I and all the employees at Documento, who Mitsotakis’ innermost yearnings would crave to leave jobless, are aware that his views do not reflect the ideas of New Democracy voters. Maybe they echo the beliefs of only a small group of people who are drawn to toxicity and, in turn flatter him with malicious rancor and promises for omnipotence. We have been around for a while, we know what is happening, and we can predict how long this will last. It will endure until that day upon which this group of yes-men will name someone else “the best [party] president ever”.

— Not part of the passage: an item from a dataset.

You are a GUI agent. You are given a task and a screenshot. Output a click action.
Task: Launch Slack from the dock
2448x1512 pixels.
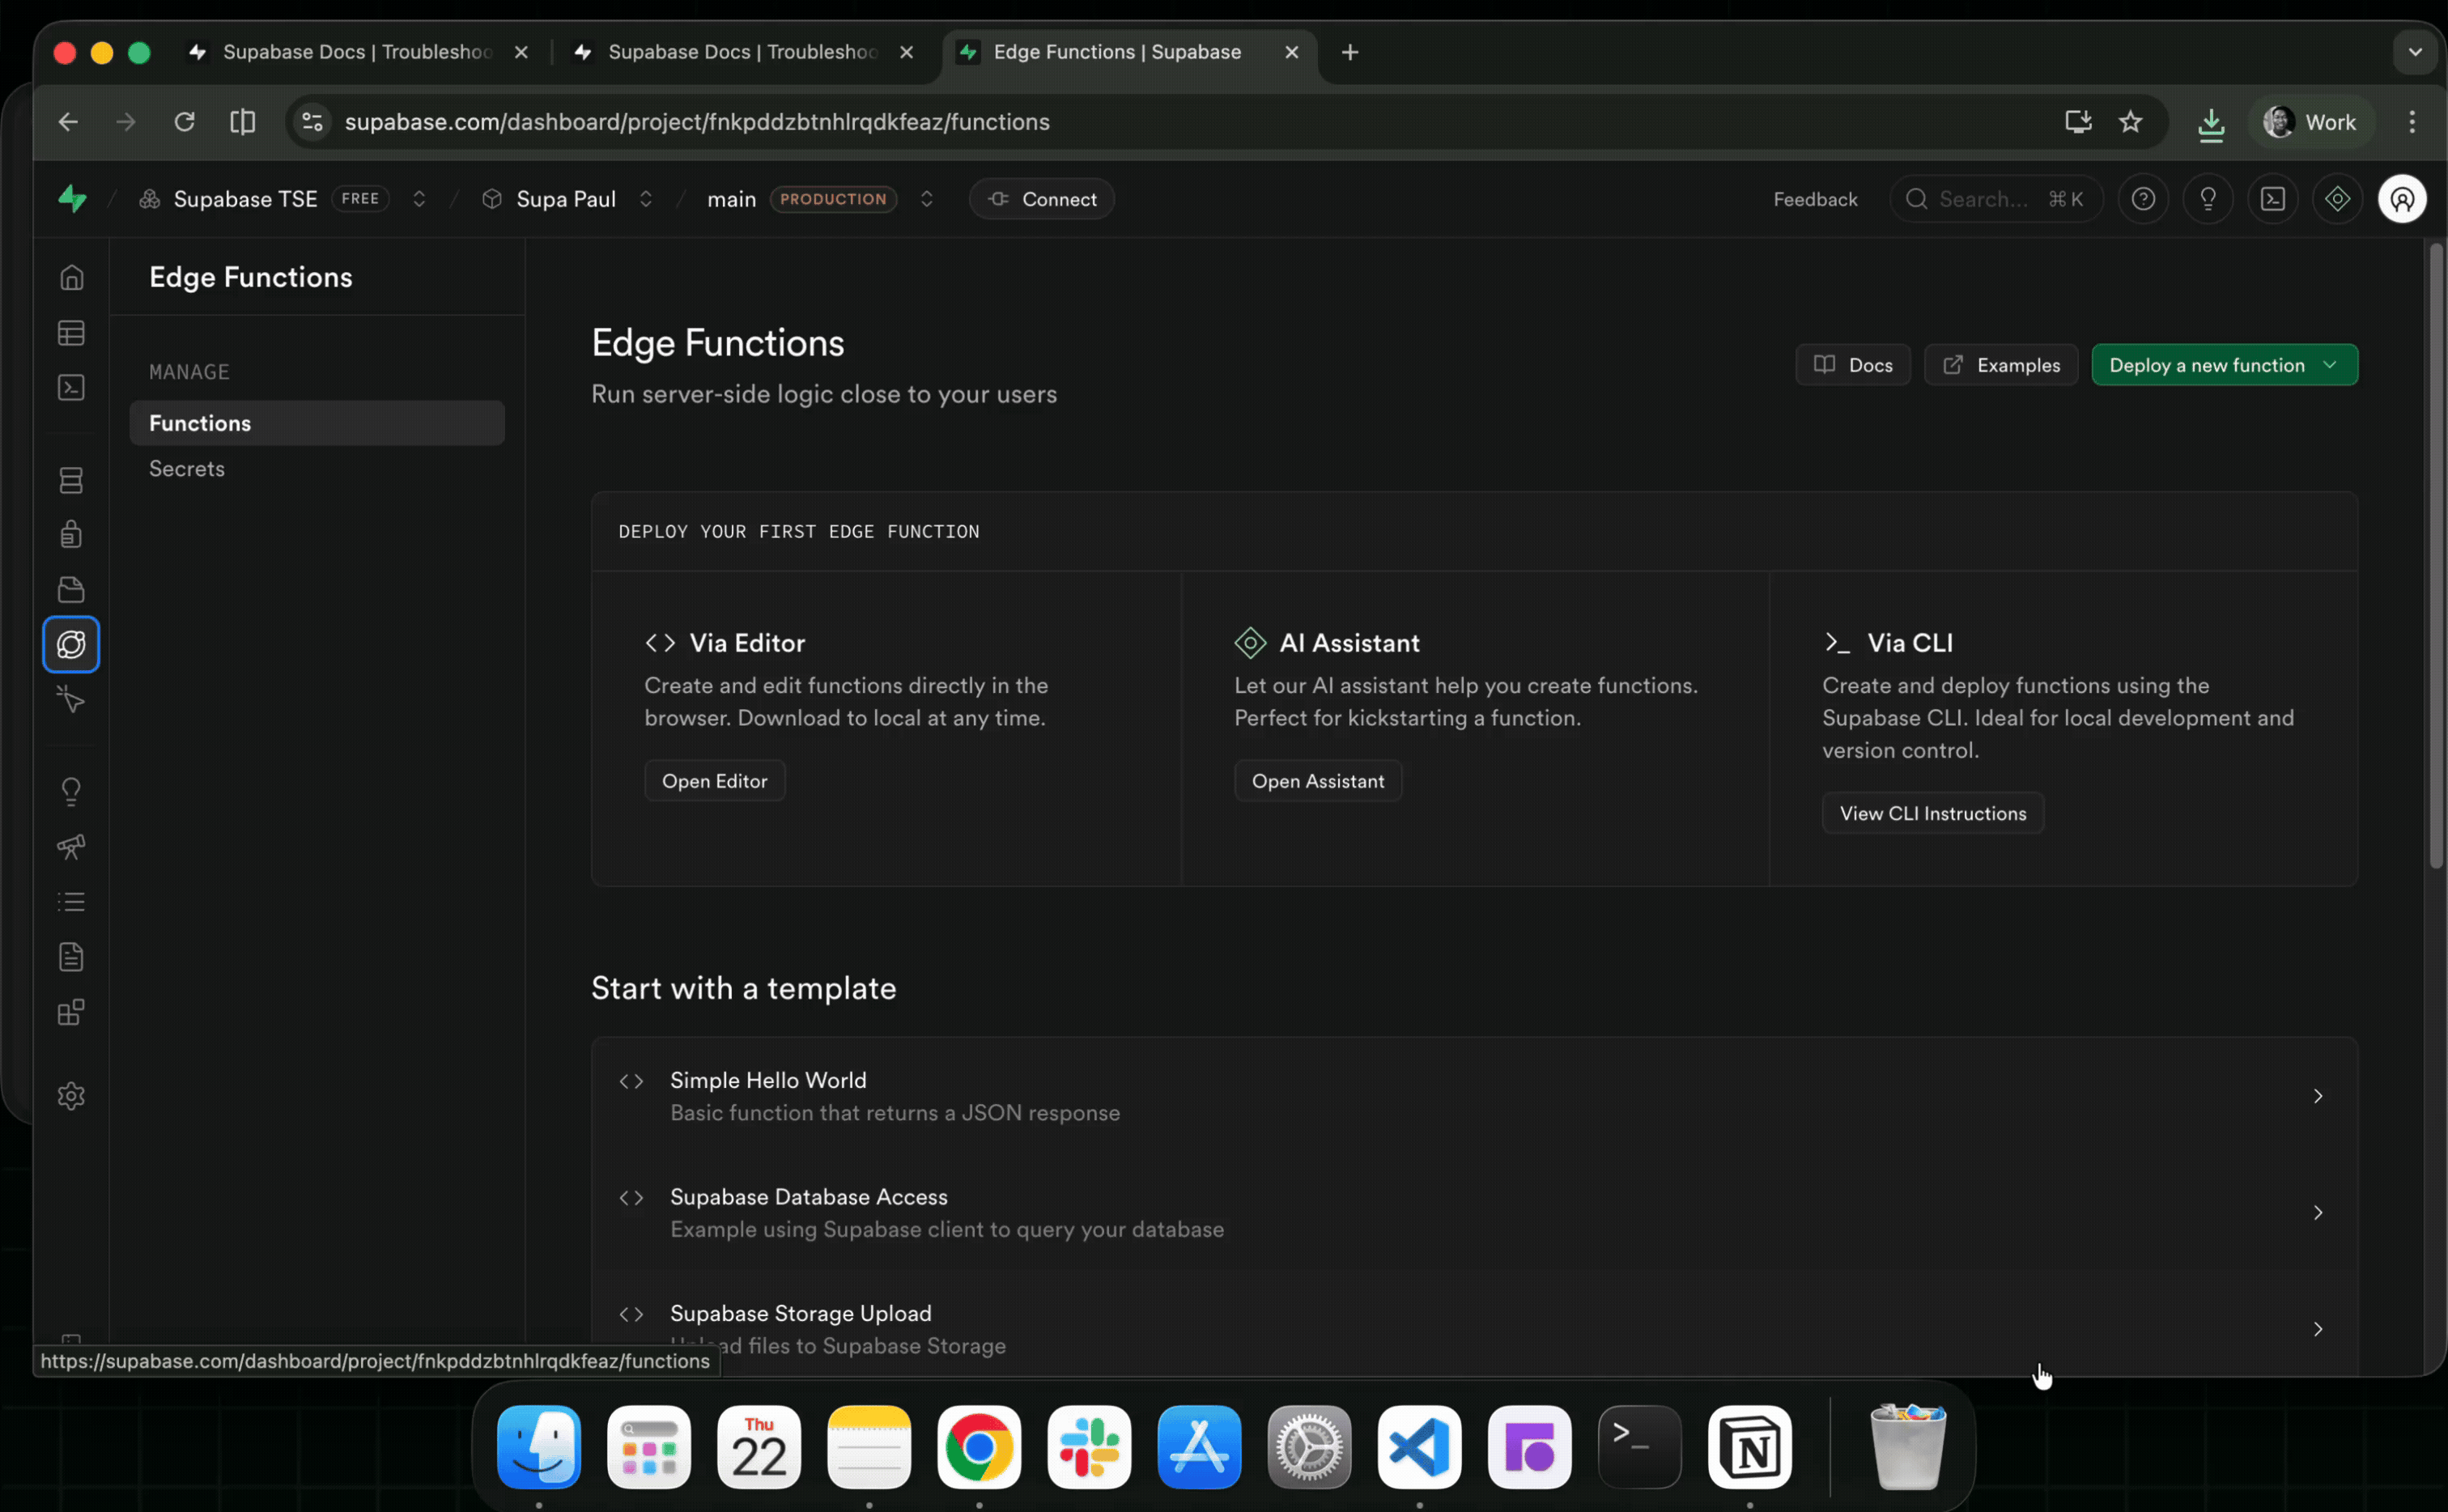coord(1089,1447)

Mitsotakis’s comportment bears testimony not only to political pettiness, but also to faintness. Leaders do not act or behave like that; politicians must not subsist within the reek emitted by their wrath. If they do, they do not last long.

Documento revealed the kind of person the PM’s friend and consultant Nikos Georgiadis was, as well as his crimes in Moldova. We are in a position to know that, for some reason, this has exacted a toll to Kyriakos Mitsotakis. Documento revealed the bonds of the Mitsotakis family to offshore companies, illegally derived proceeds, and defects in asset declarations. Documento publicized the involvement of his nephew and incumbent chief of the prime minister’s bureau in the Energa case, who currently devises and endorses many of the abovementioned actions against us. Documento exposed the role of a “government acting like a limited company” and its daily inconsistencies against its declarations during the election campaign.

Documento will continue to unveil the truth, simply because Kyriakos Mitsotakis cannot prevent us from doing so, even if he decides to spend his days and nights outside corporate headquarters and media shops. Journalism, and especially courage, do not stem from where he thinks. This is why newspapers like ours exist, even if the likes of Kyriakos and his clique emerge from time to time.

I believe that the Prime Minister can figure out what our response. It is written in bold on our September 29 headline. Whichever his actions, we will still persist, revealing whatever needs to be revealed. It may be hard for him to digest that he cannot make us vanish into thin air, but there are plenty in his party to jog his memory on the fate of many kings, rulers and would-be Napoleons.

Greece is not about “Mareva and I”. It is about its citizens, its institutions and its history. The Greek Press is not its oligarch media tycoons and their sidekicks, but the foundation and attestation of democracy. Before sliding further down this slippery slope, Mitsotakis should think twice. It seems that the businessmen he has been calling up are not actually fearful of his insistence, but rather laugh at his demands, and he can double-check that by simply asking his close relatives. Therein he will find individuals far wiser and far more competent than him; and definitely far better democrats.